Especially the EIF, which traditionally focuses on SME financing, saw a significant acceleration in 2020 by making available a record figure of €1,3 billion in guarantees (with a.o. Beequip, Invest-NL), fund investments (e.g. Shift Invest, Rubio Impact Fund) and inclusive finance (Triodos, Qredits). The EIB itself also saw a rise in ‘green’ credit lines, specifically meant for sustainable SMEs, such as the “impact loan” facilities done with Rabobank. Next to this, the Group collaborated with ING to allocate one of the largest credit lines ever, which made available € 1.1 billion in new SME-lending in the country.

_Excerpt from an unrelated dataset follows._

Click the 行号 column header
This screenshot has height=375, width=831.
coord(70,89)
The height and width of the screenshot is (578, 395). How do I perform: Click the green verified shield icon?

Earlier this year, the EIB Group already announced it had signed a record volume in financing for Dutch projects in 2020. By putting the focus on SMEs, Vice-president Kris Peeters wants to signal to Dutch entrepreneurs that Europe is there for them: “Traditionally the EIB finances transport, energy and climate projects, but since the financial crisis the focus on SMEs has been further reinforced. In these difficult times, we wanted to do more, for example through special pan-European initiatives like the European Guarantee Fund. Europe is there for Dutch entrepreneurs, not only through the internal market, but also through very tangible, advantageous financing made available by the EIB Group through local intermediaries. The current times call for continued support with access to finance for SMEs, something the EIB Group is definitely committed to.”